Par rapport à cet état idéal, où se situe pour l’heure l’État Belgique ? En s’éternisant, la crise a amené nombre de citoyens – dont peut-être des politiciens – à une sorte de « désespoir démocratique ». En lieu et place de cette proximité vitale pour la démocratie s’est ouverte une ère de la déconnexion tous azimuts. Déconnexion d’abord entre le citoyen et ses représentants politiques, le premier ressentant que les seconds gravitent dans un autre univers, étranger et étrange, décalé : on négocie sans se réunir, on marche sur certains œufs tout en en piétinant d’autres, on rajoute une couche de difficultés dès qu’une avancée se dessine, on feint de chercher sans espérer trouver.
Déconnexion aussi entre l’électeur et l’élu, le premier surpris de voir celui qu’il a désigné pour l’action faire du sur-place sans vergogne pendant des mois comme si même l’action improductive suffisait à justifier des émoluments. Déconnexion encore entre les centres d’intérêt du commun des mortels et ceux des immortels de la politique, qui donnent quelquefois l’impression d’inventer des problèmes politiques pour avoir le plaisir de ne pas les résoudre. Mais déconnexion surtout, pourrait-on dire, entre l’objet fondamental de l’activité politique – le bien commun – et les objets de discussions classés incontournables.

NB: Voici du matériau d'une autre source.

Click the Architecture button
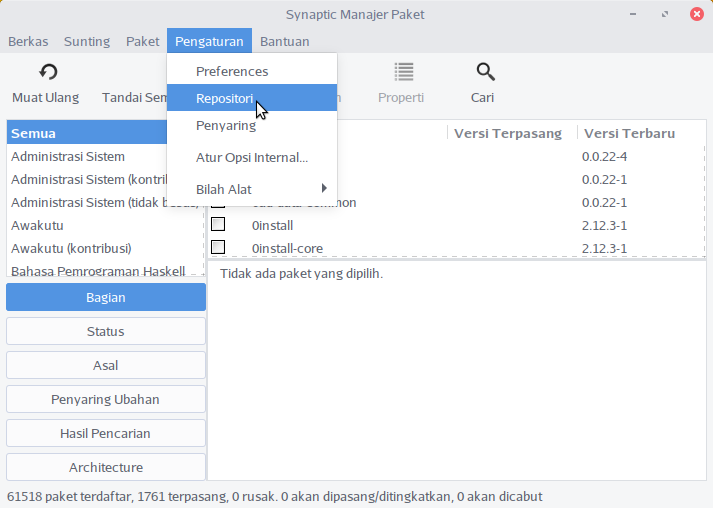The image size is (713, 508). click(x=106, y=467)
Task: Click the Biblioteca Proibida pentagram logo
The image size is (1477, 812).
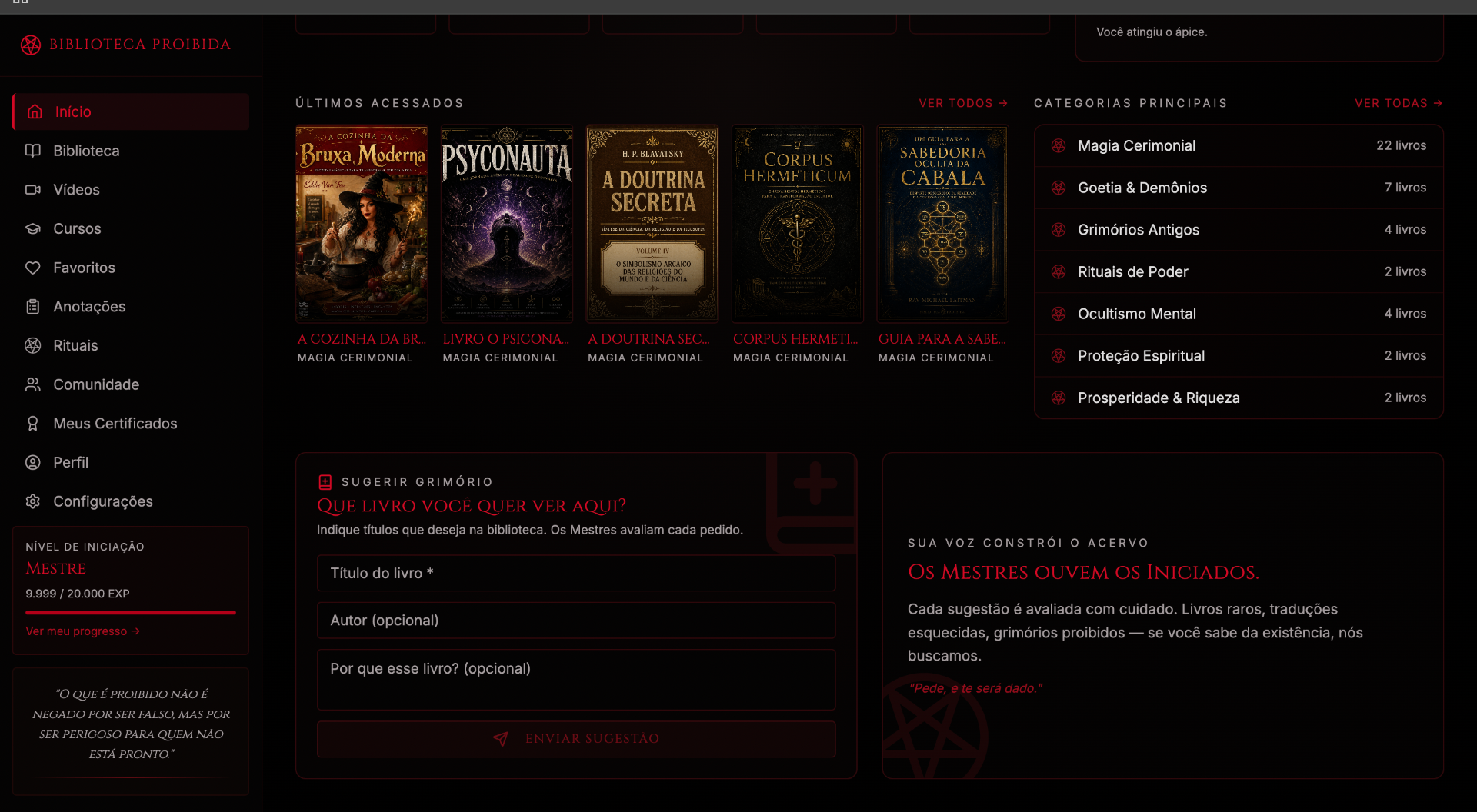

Or, dirait Aristote, si l’activité politique ne s’exerce plus dans l’intérêt public, l’État, qu’il soit démocratique ou non, n’existe plus ou ne mérite plus son nom. Plus qu’un cahot, ou un chaos, ce serait donc bel et bien un K.-O. Qui est l’arbitre, en train de compter les secondes ? Les agences internationales de notation ou simplement le citoyen ? L’urgence est là. Aux « responsables » de retrouver leurs esprits pour que l’État reprenne conscience avant la limite fatidique.
Publié dans La Libre Belgique, p. 53, le mercredi 9 février 2011.